| Instruction A |
In the passage on the Darfur Olympic truce appeal, how many days of peace did Jessica Mendoza say the athletes were requesting?
| Instruction B |
Repeat the part of the passage on the Darfur Olympic truce appeal that opens with the words containing "In April, a" and closes with "the Sudanese regime.".

| Passage shown |
+-------+

Groups working to end the genocide in Darfur released a letter in which Mr. Cheek and other Olympians and Olympic hopefuls from across the globe pleaded for action to resolve the crisis in Sudan. “There could be no greater example of the Olympic ideal of promoting peace through sport than for the international community to use the 2008 Olympic truce to end the first genocide of the 21st century,” the athletes wrote in their missive to President Bush, President Hu, and other world leaders, including the president of the International Olympic Committee, Jacques Rogge.
“What we’re asking for is 55 days of peace,” a member of the American softball team for the 2008 games in Beijing, Jessica Mendoza, said during the news briefing, monitored in a conference call arranged by the Darfur activists.
In April, a U.N. official estimated that 300,000 people have been killed in Darfur, mostly by tribal militias backed by and often working in concert with the Sudanese regime.
Mr. Cheek said he and other athletes view violence like that in Darfur as a jarring counterpoint to the Olympic Games. “On the very day that I was competing, it was most likely that people died, people were gunned down in their homes, people were driven from their homes and left for dead,” the skater said. “As now, that notion offended me.”
The concept of the Olympic truce can be traced back to the origins of the games in ancient Greece, where warring factions suspended hostilities to allow athletes and observers safe passage. It was resurrected in modern times in 1956 during the Hungarian uprising.
Mr. Cheek noted that the Olympic truce was observed in 1996 in fighting taking place between the Sudanese government and the Sudanese People’s Liberation Army. “In that region, there is a precedent for an Olympic truce to be used successfully to help innocents and victims of war,” he said.
Advocates for the truce are lobbying a variety of countries but are putting a special emphasis on China, which is the host nation for the Summer Games and which has close ties to the Sudanese government. The athletes’ plea was released as the U.N. secretary-general, Ban Ki-moon, arrived in Beijing for talks with Chinese leaders.
“It seems China is either unwilling or unable to use its influence to stop the Darfur genocide,” Jill Savitt of Dream for Darfur said. “This could at long last be the show of political will by the international community to stand up to Khartoum.”

+-------+

| Information supplied |
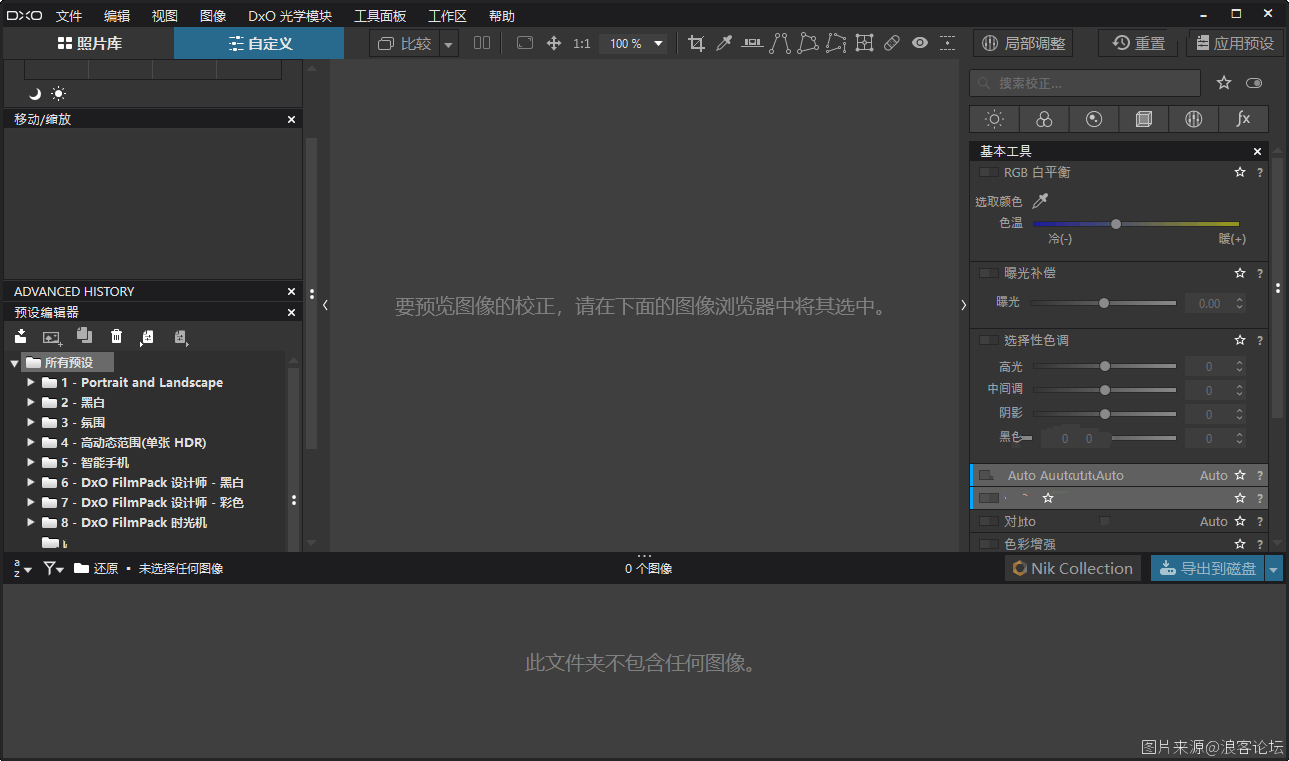This screenshot has height=761, width=1289.
Task: Select the crop tool in the toolbar
Action: (697, 43)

+-------+

| Answer A |
55 days

| Answer B |
In April, a U.N. official estimated that 300,000 people have been killed in Darfur, mostly by tribal militias backed by and often working in concert with the Sudanese regime.